Records for the task:
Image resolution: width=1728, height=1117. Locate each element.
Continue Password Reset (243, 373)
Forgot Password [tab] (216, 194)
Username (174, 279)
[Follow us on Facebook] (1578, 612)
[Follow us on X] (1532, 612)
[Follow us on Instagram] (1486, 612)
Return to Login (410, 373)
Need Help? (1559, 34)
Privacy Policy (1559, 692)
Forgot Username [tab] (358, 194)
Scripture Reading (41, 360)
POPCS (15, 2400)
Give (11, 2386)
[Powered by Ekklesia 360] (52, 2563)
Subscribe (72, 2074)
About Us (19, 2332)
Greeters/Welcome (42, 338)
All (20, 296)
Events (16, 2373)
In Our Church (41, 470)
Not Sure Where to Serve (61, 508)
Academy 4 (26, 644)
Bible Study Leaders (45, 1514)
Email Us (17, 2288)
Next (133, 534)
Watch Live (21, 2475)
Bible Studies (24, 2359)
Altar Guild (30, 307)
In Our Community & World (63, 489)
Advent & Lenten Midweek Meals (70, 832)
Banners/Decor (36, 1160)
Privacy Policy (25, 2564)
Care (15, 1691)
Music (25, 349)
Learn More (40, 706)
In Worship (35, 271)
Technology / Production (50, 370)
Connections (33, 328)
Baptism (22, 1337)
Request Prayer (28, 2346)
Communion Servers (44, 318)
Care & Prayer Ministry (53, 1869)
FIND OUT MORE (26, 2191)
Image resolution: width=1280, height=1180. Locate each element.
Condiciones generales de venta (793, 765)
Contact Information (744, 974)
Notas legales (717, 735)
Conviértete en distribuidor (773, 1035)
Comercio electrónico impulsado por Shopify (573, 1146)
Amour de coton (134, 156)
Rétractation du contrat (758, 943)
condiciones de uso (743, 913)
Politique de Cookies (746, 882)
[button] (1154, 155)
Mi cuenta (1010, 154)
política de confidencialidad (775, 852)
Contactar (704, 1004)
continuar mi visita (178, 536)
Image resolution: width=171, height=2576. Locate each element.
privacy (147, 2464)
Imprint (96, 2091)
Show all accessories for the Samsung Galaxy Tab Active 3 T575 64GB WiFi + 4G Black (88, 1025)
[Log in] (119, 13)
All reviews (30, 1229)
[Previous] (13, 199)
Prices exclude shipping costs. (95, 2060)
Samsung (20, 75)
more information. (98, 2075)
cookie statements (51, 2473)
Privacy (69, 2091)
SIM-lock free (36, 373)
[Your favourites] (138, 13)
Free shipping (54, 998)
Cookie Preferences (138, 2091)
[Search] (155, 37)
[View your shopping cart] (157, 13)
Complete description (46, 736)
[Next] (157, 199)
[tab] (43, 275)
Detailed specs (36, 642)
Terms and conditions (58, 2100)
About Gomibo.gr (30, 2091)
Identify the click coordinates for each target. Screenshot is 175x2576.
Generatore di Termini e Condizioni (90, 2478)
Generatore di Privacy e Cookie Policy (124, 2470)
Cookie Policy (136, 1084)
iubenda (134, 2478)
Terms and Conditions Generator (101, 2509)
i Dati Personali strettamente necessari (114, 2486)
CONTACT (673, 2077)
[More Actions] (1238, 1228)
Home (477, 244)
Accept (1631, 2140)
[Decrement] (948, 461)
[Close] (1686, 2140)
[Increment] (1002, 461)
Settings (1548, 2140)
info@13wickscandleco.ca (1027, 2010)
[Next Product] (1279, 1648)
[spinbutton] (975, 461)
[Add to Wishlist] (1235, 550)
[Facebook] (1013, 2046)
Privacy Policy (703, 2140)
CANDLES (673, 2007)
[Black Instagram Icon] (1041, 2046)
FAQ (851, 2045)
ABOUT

Exercise goal: Copy exactly the line containing "[Increment] (1002, 461)" and every line after it, ending with the last line of the records above.

Solution to this problem:
[Increment] (1002, 461)
Settings (1548, 2140)
info@13wickscandleco.ca (1027, 2010)
[Next Product] (1279, 1648)
[spinbutton] (975, 461)
[Add to Wishlist] (1235, 550)
[Facebook] (1013, 2046)
Privacy Policy (703, 2140)
CANDLES (673, 2007)
[Black Instagram Icon] (1041, 2046)
FAQ (851, 2045)
ABOUT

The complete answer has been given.